**Task prompt:**
In the entries that follow, the lines from the line containing "Viewport: 564px width, 376px" up to and including the line containing "This screenshot has width=1073, height=1198." must be copied exactly, with pictures omitted.

**Data items:**
━━━━━━

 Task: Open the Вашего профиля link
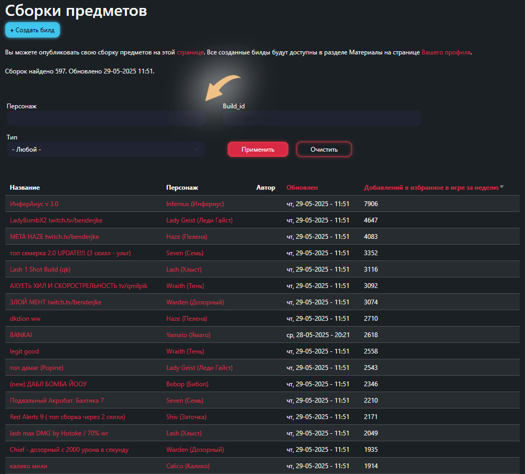click(446, 52)
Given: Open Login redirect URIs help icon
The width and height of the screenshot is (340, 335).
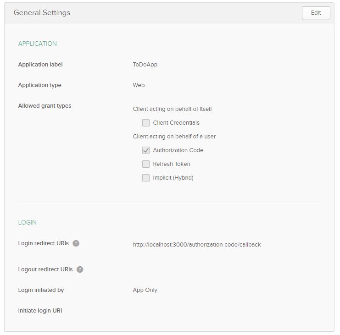Looking at the screenshot, I should [x=76, y=243].
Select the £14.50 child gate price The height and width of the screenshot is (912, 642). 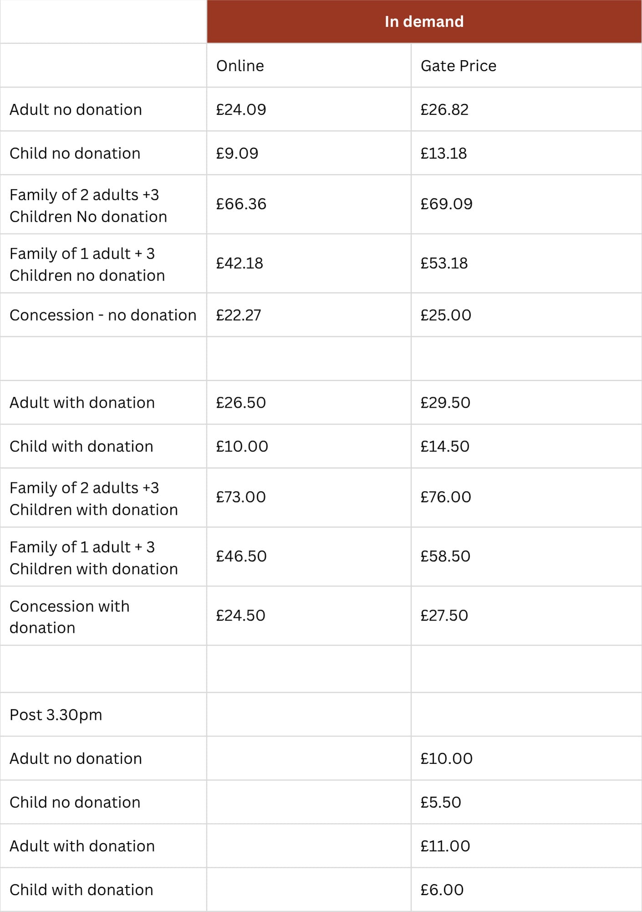(x=445, y=446)
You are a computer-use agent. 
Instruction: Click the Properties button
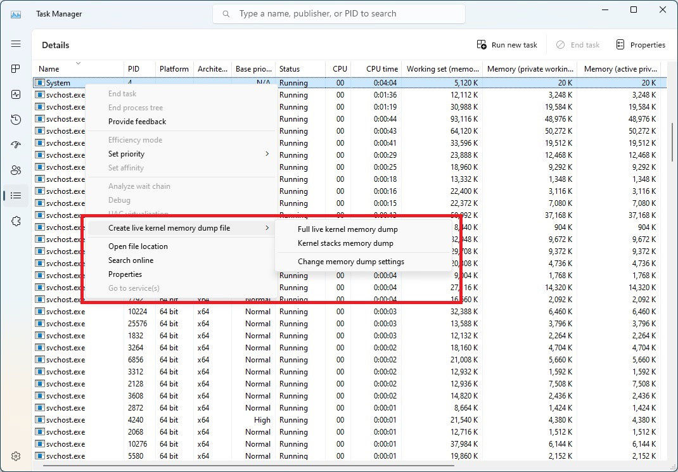pos(641,44)
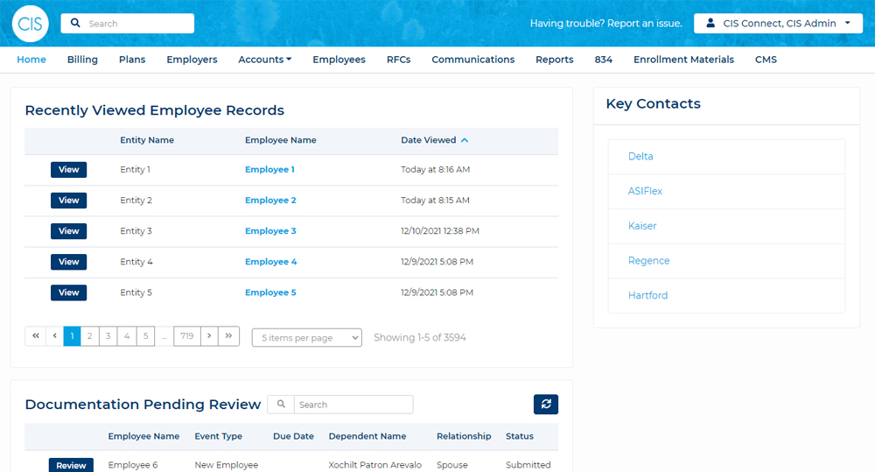Open the Employee 4 record link

[270, 262]
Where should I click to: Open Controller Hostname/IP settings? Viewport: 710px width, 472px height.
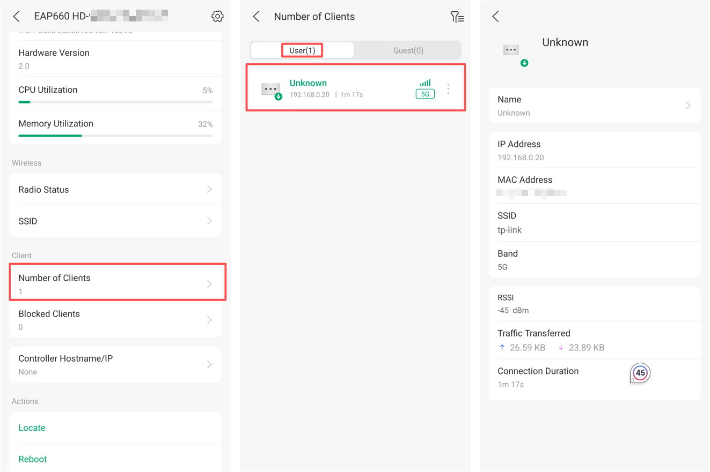click(115, 364)
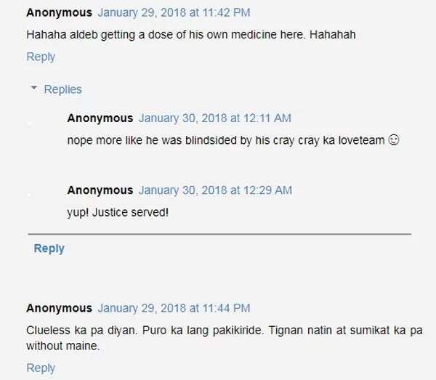Click the 'nope more like he was blindsided' reply text
This screenshot has width=436, height=380.
[226, 140]
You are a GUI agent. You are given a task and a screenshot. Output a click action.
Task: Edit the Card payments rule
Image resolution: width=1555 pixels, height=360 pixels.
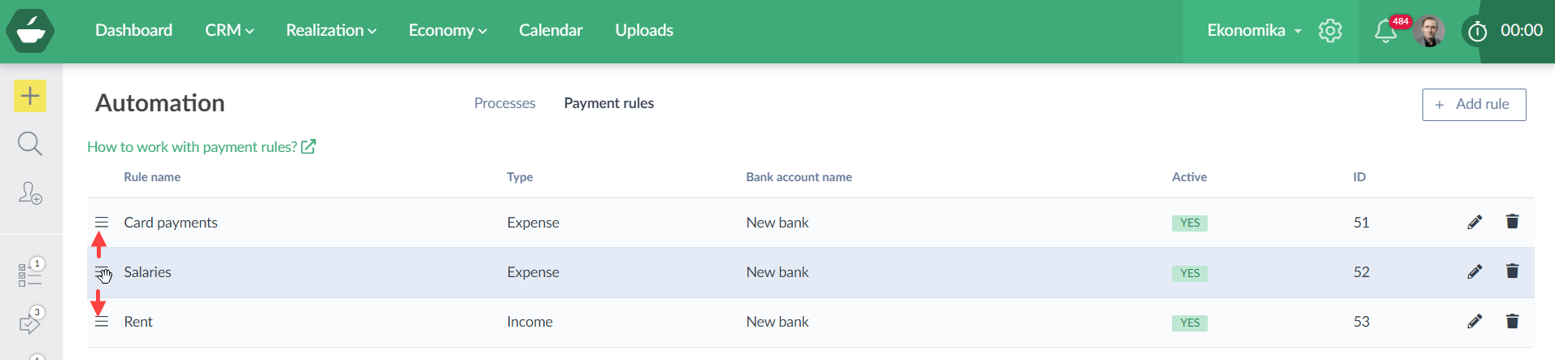tap(1474, 223)
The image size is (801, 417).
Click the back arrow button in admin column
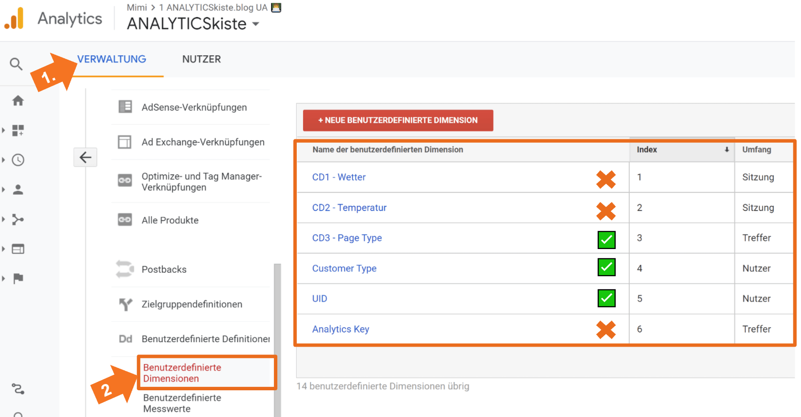point(85,157)
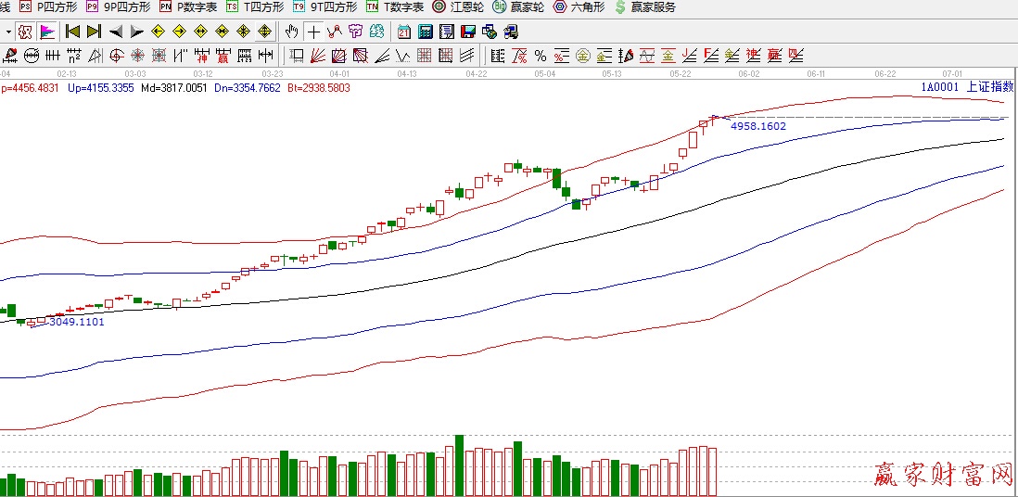Open the calculator tool
This screenshot has width=1018, height=497.
425,32
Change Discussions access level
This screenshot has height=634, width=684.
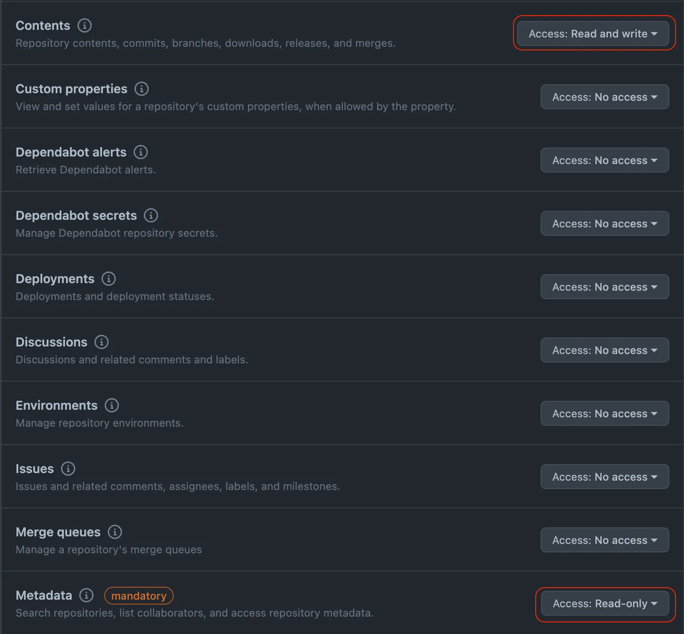605,350
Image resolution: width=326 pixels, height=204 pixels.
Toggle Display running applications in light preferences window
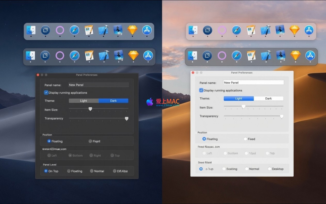pyautogui.click(x=201, y=90)
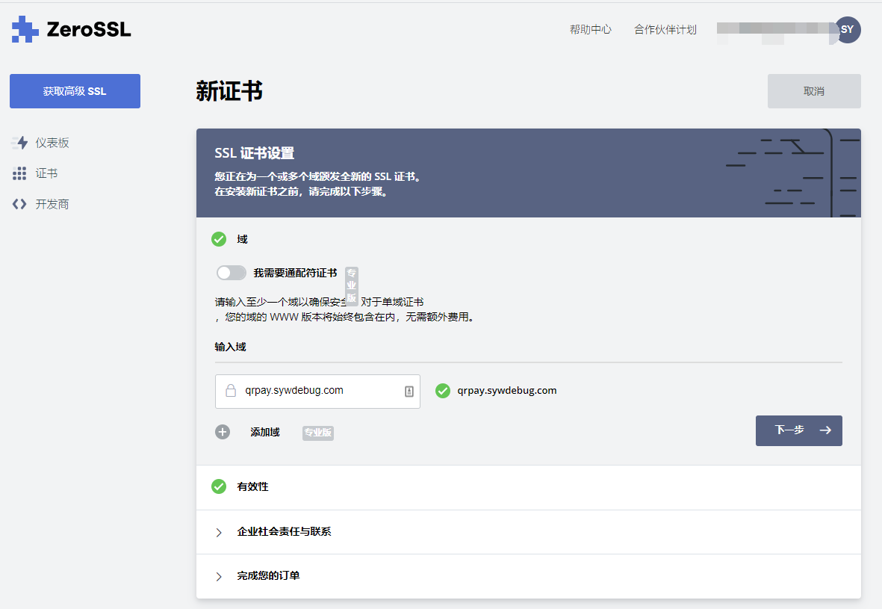Open 证书 via the grid icon
Viewport: 882px width, 609px height.
pos(20,173)
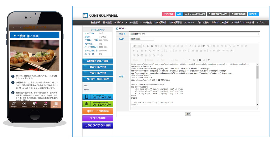
Task: Open the ページ作成 menu item
Action: click(146, 23)
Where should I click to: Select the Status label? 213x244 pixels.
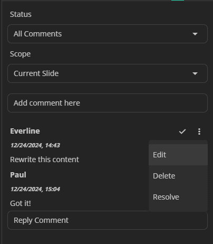click(21, 14)
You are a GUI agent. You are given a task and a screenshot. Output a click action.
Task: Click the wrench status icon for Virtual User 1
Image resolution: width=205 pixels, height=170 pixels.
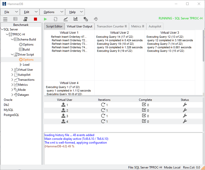coord(185,105)
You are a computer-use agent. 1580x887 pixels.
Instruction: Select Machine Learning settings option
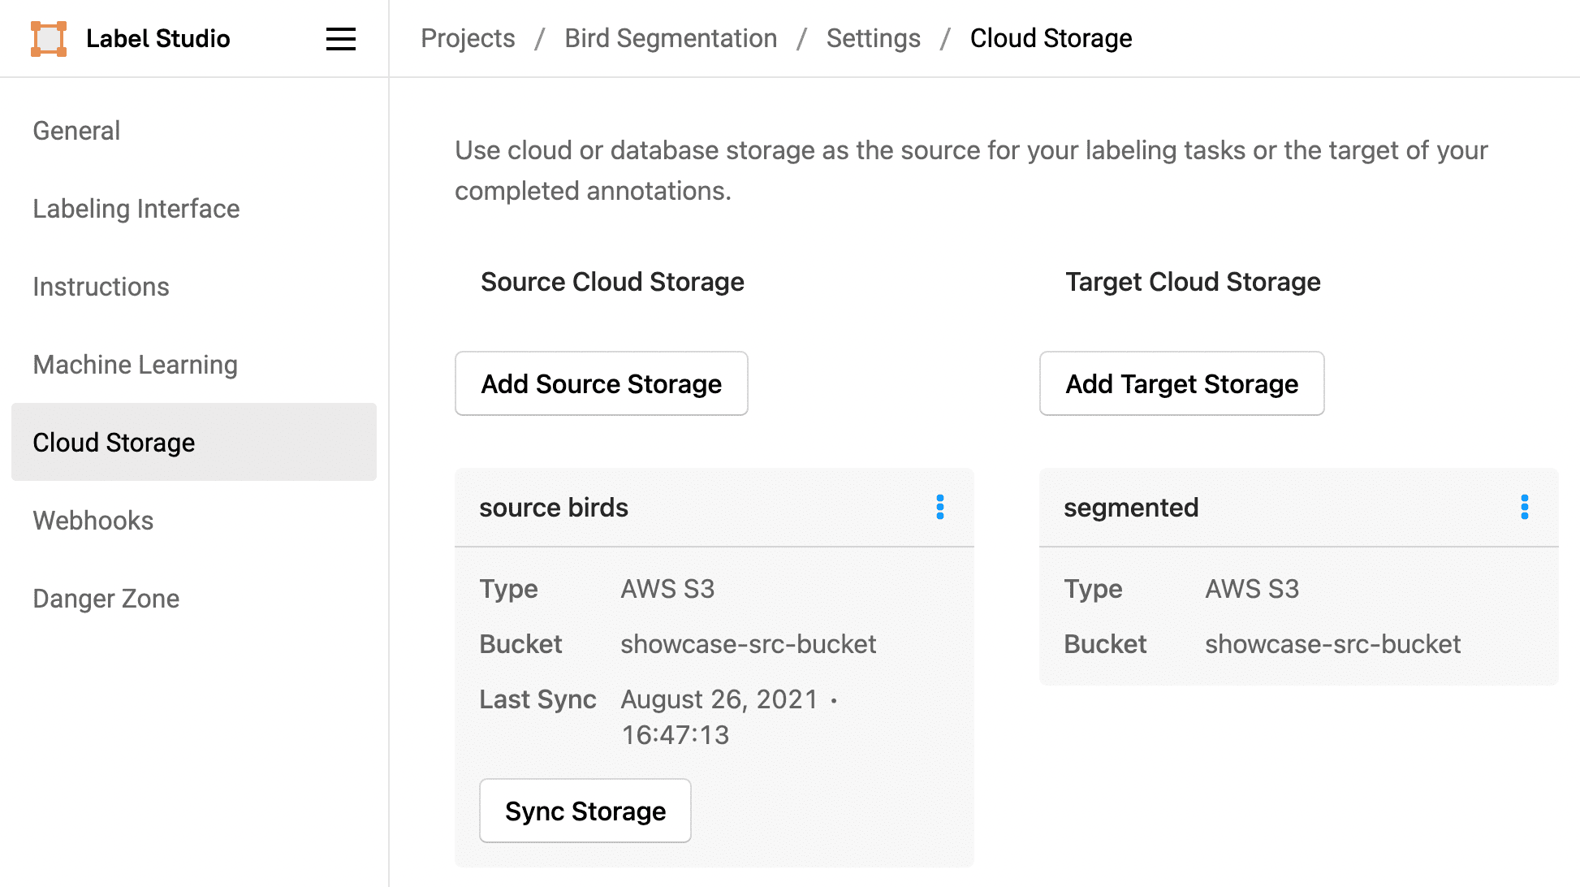tap(136, 364)
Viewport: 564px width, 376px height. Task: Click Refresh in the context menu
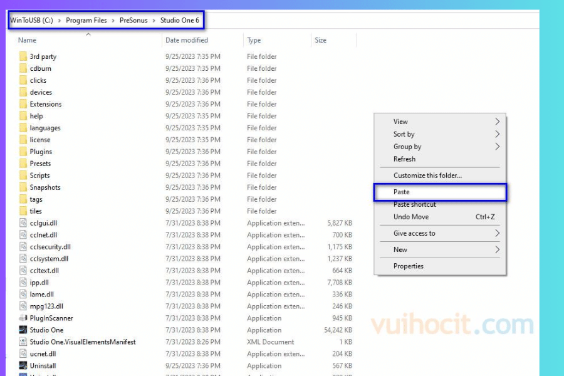pyautogui.click(x=404, y=159)
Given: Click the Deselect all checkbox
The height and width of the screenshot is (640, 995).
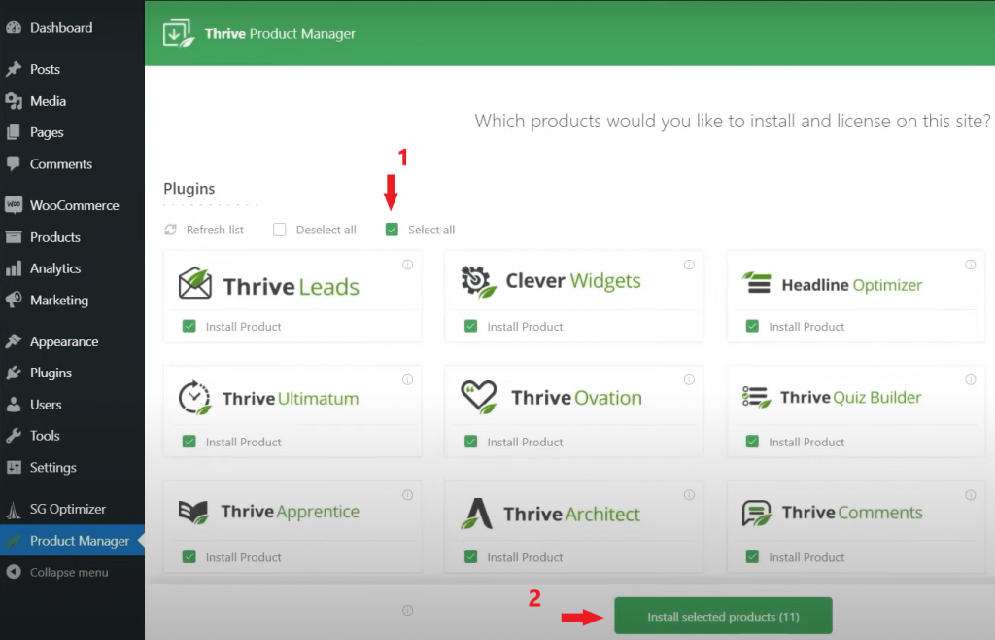Looking at the screenshot, I should 280,230.
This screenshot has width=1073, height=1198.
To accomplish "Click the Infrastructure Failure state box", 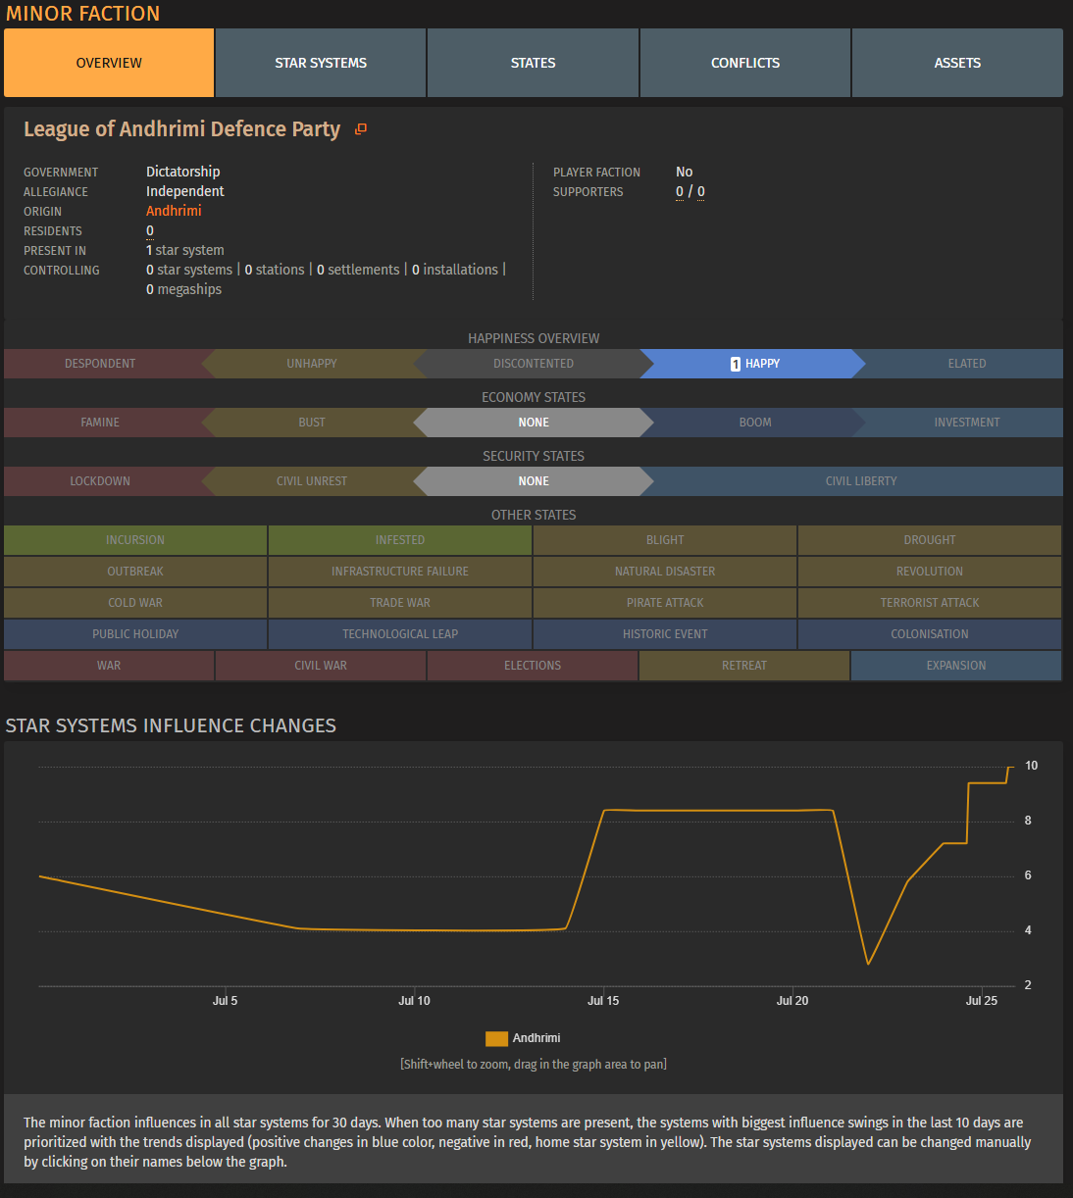I will [400, 572].
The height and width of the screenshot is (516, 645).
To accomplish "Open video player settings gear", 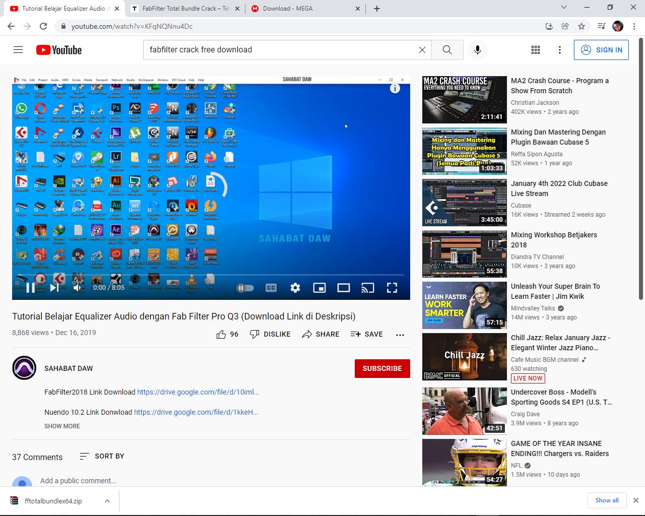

━━━━━━

**Answer box:**
Viewport: 564px width, 376px height. Task: Click Refresh in the context menu
pyautogui.click(x=404, y=159)
Given: Click the Deselect all checkbox
The height and width of the screenshot is (640, 995).
Looking at the screenshot, I should 280,230.
This screenshot has width=1073, height=1198.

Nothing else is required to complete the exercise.